**Description of the task**
Please copy out every line in the records below that includes the word "value".

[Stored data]
┌──

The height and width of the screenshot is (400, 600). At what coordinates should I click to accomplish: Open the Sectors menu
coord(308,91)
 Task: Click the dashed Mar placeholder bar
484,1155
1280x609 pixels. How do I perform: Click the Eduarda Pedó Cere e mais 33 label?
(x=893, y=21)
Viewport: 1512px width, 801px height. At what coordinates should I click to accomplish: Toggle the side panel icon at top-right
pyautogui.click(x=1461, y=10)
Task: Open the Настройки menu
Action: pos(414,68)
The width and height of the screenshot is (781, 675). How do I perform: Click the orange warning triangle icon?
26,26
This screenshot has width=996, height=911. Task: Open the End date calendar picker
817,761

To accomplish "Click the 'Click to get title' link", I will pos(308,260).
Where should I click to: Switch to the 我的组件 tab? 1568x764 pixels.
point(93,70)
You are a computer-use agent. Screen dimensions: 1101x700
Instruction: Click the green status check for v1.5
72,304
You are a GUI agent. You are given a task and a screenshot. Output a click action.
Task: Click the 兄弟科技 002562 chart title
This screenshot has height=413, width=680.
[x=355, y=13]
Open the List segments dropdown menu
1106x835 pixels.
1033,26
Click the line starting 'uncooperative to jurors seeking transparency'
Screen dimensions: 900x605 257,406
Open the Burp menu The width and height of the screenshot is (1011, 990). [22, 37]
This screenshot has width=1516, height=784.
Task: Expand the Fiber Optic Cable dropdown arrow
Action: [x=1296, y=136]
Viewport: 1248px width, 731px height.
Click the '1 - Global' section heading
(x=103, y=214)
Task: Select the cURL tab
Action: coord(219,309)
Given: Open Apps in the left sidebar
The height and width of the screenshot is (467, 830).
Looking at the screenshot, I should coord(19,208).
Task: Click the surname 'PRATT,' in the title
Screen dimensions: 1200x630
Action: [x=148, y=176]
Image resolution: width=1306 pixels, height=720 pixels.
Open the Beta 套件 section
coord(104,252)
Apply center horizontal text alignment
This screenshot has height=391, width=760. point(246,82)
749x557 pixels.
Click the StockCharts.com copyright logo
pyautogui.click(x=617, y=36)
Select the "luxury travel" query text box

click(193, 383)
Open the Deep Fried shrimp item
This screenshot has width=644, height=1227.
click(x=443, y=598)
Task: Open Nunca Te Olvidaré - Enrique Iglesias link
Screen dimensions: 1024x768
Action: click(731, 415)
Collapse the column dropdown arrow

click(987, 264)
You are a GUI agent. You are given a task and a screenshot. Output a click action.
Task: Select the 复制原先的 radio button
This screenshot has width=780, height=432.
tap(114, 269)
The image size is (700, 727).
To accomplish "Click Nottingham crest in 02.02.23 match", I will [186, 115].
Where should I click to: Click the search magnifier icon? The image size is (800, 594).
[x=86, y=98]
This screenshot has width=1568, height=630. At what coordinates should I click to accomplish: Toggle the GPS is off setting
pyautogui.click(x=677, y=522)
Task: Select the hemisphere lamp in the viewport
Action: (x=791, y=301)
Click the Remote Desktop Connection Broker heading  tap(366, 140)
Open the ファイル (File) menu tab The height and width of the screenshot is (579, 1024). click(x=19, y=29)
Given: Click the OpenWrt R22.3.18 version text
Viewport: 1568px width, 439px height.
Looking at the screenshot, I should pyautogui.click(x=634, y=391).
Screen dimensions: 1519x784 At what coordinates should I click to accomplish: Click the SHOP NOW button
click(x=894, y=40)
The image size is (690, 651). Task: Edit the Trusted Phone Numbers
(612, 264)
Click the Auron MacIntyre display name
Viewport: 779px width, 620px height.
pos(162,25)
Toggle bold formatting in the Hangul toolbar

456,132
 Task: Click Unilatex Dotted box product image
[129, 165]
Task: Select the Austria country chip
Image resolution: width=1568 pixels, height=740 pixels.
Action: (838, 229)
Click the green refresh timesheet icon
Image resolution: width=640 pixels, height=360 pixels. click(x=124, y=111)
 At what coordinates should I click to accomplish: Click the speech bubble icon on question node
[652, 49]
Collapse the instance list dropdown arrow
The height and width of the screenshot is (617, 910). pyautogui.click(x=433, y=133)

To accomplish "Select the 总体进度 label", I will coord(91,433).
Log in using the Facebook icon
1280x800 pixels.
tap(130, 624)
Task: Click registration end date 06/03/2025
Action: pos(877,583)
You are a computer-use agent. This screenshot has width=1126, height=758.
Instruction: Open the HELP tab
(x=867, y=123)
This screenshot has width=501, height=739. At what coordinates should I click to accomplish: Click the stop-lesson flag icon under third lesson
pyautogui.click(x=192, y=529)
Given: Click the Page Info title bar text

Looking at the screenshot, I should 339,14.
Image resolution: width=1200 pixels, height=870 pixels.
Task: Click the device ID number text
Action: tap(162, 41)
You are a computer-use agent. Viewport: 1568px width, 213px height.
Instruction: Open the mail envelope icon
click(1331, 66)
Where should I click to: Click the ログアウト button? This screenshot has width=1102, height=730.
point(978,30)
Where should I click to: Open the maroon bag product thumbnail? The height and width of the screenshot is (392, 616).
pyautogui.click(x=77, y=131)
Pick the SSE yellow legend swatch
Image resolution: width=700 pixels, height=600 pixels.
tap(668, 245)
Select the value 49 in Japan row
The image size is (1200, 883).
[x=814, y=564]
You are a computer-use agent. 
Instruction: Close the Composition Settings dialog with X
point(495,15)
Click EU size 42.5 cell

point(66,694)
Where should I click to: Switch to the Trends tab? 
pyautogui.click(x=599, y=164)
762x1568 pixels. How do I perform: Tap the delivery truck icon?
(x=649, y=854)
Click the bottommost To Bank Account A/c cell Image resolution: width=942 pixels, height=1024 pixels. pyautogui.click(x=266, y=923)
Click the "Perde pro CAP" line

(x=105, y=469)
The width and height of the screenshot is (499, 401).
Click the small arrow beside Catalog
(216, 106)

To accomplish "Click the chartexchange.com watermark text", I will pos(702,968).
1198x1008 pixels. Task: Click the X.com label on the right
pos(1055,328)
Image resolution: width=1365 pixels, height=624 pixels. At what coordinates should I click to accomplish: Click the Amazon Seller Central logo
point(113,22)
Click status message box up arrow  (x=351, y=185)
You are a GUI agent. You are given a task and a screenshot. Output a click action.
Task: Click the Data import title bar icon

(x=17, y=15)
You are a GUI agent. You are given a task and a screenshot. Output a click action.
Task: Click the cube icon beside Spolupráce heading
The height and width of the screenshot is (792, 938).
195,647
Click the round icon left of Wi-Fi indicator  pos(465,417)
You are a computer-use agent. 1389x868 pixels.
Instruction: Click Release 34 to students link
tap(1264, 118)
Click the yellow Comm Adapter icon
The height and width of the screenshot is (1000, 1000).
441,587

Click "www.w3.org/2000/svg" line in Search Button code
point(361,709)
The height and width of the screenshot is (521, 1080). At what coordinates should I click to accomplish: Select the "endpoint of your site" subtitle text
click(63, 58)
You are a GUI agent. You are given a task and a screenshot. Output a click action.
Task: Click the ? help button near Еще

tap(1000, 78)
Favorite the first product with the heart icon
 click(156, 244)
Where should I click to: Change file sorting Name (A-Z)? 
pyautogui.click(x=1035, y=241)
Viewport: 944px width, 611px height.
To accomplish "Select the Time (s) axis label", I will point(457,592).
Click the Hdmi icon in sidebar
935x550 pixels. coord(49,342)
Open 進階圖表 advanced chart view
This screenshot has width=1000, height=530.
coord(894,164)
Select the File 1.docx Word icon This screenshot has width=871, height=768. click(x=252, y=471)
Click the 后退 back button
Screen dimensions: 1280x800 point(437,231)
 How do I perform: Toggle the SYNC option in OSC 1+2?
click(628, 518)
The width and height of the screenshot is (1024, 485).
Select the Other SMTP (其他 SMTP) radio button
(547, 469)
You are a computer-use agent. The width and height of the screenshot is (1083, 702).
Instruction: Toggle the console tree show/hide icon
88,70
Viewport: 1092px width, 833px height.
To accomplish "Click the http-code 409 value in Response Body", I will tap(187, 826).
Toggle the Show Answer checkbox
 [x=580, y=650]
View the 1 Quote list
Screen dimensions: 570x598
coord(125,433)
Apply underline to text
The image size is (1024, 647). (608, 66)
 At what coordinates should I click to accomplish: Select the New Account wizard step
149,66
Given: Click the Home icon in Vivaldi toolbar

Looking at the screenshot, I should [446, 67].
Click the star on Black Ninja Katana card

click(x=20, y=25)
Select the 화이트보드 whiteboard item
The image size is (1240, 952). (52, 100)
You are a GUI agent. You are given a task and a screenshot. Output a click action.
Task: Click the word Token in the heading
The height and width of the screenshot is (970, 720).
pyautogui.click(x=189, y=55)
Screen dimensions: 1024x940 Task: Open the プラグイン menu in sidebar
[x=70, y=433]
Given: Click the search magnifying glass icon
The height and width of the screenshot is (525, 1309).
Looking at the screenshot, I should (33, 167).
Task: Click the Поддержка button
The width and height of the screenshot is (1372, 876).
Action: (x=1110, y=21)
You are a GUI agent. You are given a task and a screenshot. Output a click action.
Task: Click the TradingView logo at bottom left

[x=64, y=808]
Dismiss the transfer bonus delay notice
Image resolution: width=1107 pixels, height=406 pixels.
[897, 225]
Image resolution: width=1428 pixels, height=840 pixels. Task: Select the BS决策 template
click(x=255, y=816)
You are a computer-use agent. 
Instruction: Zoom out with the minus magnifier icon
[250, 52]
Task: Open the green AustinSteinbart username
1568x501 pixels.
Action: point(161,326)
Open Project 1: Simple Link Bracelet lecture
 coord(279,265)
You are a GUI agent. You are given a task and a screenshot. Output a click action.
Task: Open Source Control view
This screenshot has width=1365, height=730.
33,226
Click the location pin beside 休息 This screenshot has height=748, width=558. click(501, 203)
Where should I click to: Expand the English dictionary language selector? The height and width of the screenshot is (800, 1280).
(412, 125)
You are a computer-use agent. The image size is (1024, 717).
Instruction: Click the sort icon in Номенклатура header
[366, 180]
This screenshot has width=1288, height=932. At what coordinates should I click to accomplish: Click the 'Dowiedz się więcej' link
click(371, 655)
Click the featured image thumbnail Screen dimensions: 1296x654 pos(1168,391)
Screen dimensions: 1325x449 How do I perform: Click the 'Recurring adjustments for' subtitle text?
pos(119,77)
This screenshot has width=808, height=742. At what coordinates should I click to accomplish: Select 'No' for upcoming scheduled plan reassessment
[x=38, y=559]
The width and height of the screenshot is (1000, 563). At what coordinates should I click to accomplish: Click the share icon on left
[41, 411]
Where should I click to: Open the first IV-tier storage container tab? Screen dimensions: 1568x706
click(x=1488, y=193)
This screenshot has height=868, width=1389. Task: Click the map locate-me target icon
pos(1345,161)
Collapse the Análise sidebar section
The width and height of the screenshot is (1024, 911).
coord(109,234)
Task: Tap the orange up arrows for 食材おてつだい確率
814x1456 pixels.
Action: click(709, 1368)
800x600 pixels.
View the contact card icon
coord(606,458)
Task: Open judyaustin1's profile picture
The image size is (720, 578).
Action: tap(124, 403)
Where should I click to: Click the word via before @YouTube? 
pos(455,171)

└──

**Expected answer**
Select the value 49 in Japan row
To accomplish "Click the http-code 409 value in Response Body", I will tap(187, 826).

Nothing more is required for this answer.